[Task to complete]
Reproduce verbatim the passage from the abstract below on climate change and social instability, starting at the words "Wednesday, 15 January" and ending after "and health protection.".

[Document excerpt]
_____
8.6 Climate change, social instability, and human health

Wednesday, 15 January 2020: 11:45 AM
Kristie L. Ebi, Univ. of Washington, Seattle, WA; and S. Sellers, J. J. Hess, and C. Boyer

Environmental changes can affect social stability. However, relatively little literature incorporates the effects on human health or the role of health systems in influencing the magnitude and types of instability that could occur. Pathways linking climate change with social instability and adverse health outcomes include reduced availability and accessibility of natural resources and ecosystem services, changed livelihoods, and strained government and health system resources. Factors that influence the extent to which climate-related threats are magnified include socioeconomic development and health systems need for disease prevention and health protection.
_____
[Given data]
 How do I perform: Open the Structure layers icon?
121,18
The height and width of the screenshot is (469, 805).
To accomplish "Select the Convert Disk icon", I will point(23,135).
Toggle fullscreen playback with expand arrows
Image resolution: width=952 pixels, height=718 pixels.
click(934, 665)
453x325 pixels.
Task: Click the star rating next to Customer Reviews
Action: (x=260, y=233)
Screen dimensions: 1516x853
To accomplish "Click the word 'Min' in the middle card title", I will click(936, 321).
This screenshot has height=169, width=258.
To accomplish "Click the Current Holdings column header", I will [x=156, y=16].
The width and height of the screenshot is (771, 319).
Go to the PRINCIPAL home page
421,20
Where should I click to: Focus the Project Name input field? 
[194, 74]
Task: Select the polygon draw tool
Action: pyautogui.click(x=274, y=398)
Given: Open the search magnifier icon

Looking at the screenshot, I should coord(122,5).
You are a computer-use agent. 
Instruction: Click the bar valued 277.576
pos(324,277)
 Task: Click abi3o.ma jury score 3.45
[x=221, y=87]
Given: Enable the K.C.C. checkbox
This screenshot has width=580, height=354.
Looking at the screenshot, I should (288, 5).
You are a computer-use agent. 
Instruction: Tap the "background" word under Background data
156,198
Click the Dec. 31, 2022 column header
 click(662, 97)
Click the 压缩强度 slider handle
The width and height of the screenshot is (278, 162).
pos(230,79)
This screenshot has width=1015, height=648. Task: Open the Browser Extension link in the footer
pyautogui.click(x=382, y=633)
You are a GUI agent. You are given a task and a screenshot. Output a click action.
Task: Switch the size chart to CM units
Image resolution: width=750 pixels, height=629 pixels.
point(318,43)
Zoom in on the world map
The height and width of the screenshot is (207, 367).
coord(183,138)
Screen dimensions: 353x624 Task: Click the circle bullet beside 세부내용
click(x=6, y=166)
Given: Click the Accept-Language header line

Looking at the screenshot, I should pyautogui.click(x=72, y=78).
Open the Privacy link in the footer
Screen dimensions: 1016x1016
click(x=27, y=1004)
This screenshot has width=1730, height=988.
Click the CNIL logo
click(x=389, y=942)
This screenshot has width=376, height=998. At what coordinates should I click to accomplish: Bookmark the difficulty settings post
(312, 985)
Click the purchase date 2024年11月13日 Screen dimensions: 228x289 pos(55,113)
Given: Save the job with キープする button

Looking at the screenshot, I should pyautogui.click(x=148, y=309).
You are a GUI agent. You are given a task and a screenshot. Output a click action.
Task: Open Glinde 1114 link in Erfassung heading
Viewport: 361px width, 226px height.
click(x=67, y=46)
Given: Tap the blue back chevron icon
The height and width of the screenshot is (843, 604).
_____
[Task solution]
Wednesday, 15 January 2020: 11:45 AM
Kristie L. Ebi, Univ. of Washington, Seattle, WA; and S. Sellers, J. J. Hess, and C. Boyer

Environmental changes can affect social stability. However, relatively little literature incorporates the effects on human health or the role of health systems in influencing the magnitude and types of instability that could occur. Pathways linking climate change with social instability and adverse health outcomes include reduced availability and accessibility of natural resources and ecosystem services, changed livelihoods, and strained government and health system resources. Factors that influence the extent to which climate-related threats are magnified include socioeconomic development and health systems need for disease prevention and health protection.